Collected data
== Segment start ==
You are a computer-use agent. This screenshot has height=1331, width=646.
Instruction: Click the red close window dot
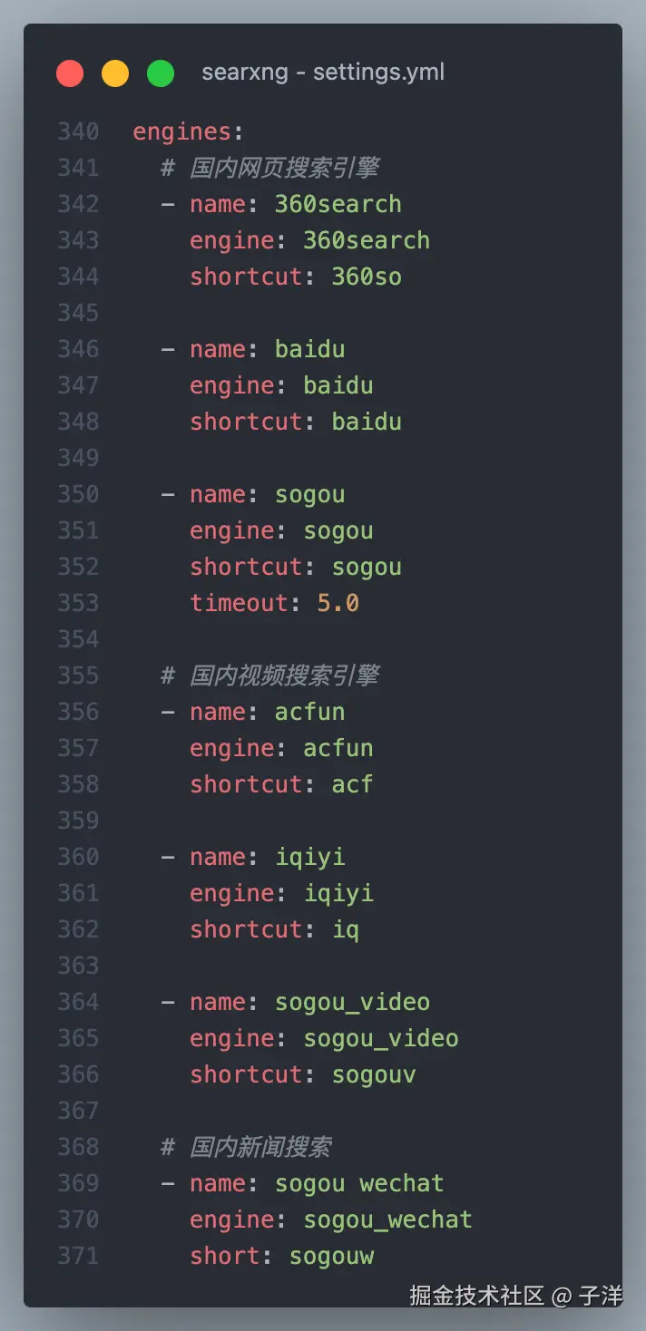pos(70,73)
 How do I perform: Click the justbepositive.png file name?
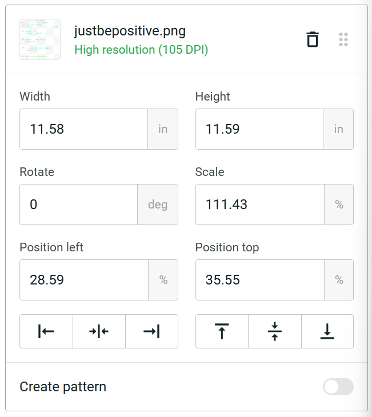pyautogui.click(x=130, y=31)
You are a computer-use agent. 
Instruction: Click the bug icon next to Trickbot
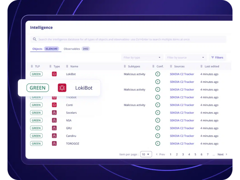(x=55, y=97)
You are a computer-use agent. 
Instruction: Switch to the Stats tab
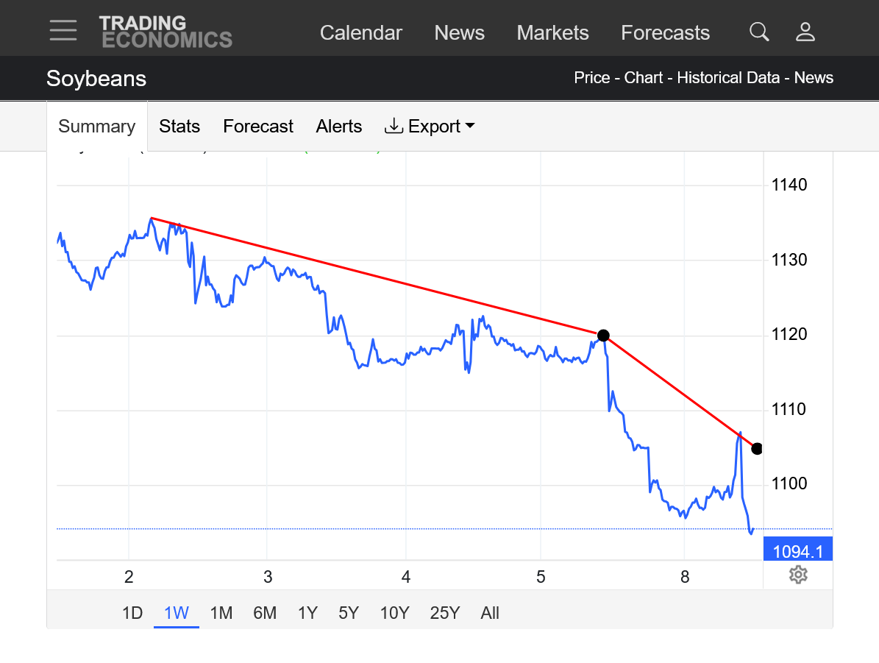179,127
== Segment end ==
WHAT THIS TASK INVOLVES
Repeat word for word, leaving out the pictures, each line of the records from the line that holds "Instruction: Click the red close window dot" through the final one.

TASK ANSWER
Instruction: Click the red close window dot
pos(70,73)
 How do I perform: Click the justbepositive.png file name?
pyautogui.click(x=130, y=31)
You are a computer-use agent. 
Instruction: Click the bug icon next to Trickbot
(x=55, y=97)
You are a computer-use agent. 
Instruction: Switch to the Stats tab
179,127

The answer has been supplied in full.